◆ Assignment:
From the line that contains "You are a computer-use" through the end of the records below, write out each line exactly as it appears, but not the pictures.

Stored data
___

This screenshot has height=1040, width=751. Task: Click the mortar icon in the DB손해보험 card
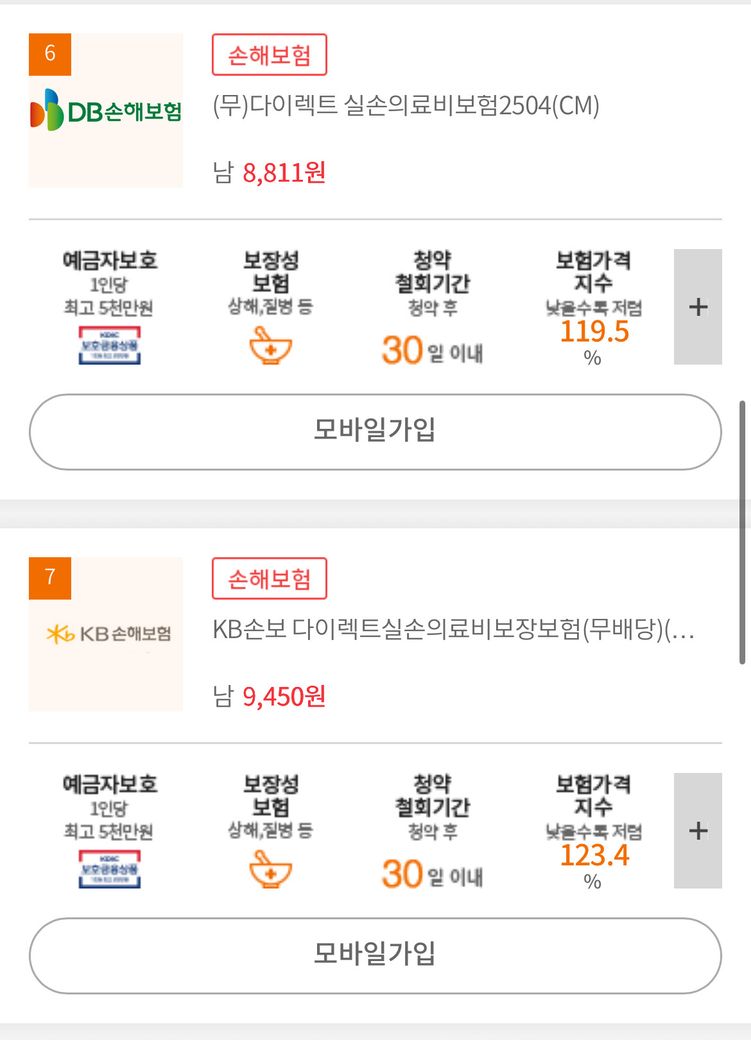click(270, 345)
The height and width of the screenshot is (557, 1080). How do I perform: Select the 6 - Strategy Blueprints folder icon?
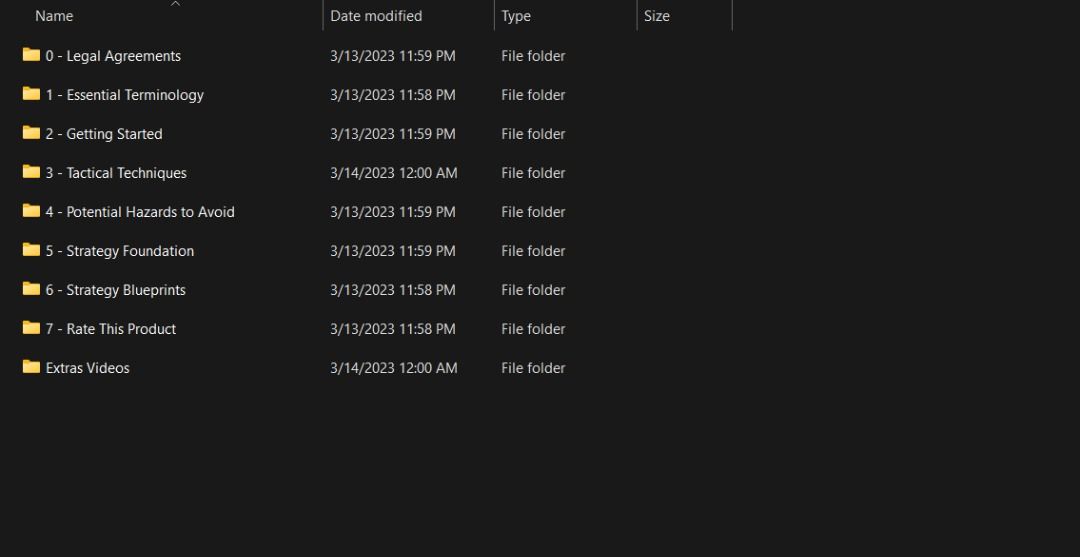click(x=31, y=289)
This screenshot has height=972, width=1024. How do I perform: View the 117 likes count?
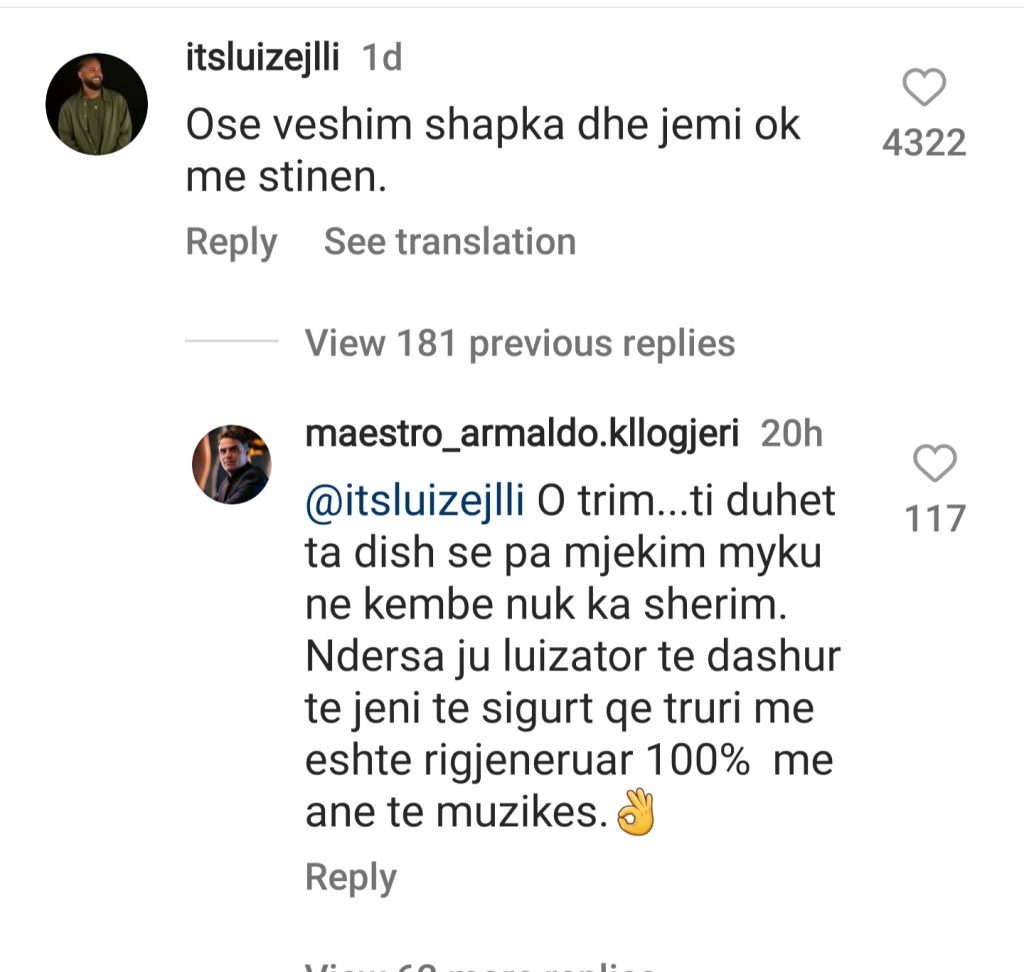click(x=935, y=518)
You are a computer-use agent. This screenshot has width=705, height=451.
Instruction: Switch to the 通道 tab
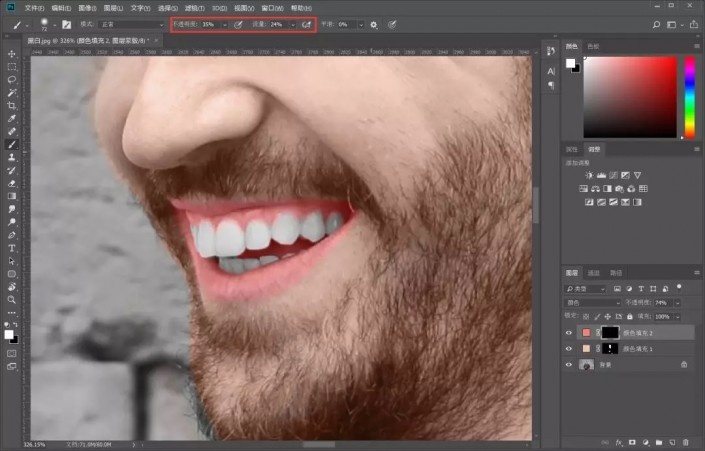593,272
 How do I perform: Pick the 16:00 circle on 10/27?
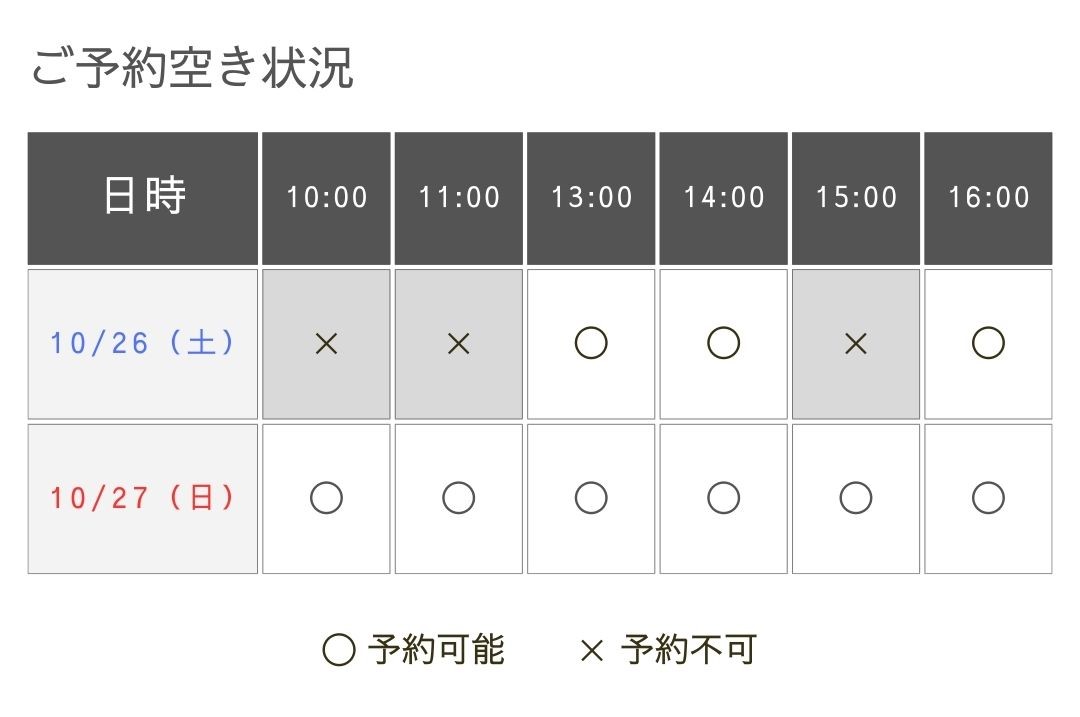pos(988,499)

___

◆ Result for this task:
You are a computer-use agent. This screenshot has width=705, height=451.
Instruction: Switch to the 通道 tab
593,272
 How do I perform: Pick the 16:00 circle on 10/27?
pos(988,499)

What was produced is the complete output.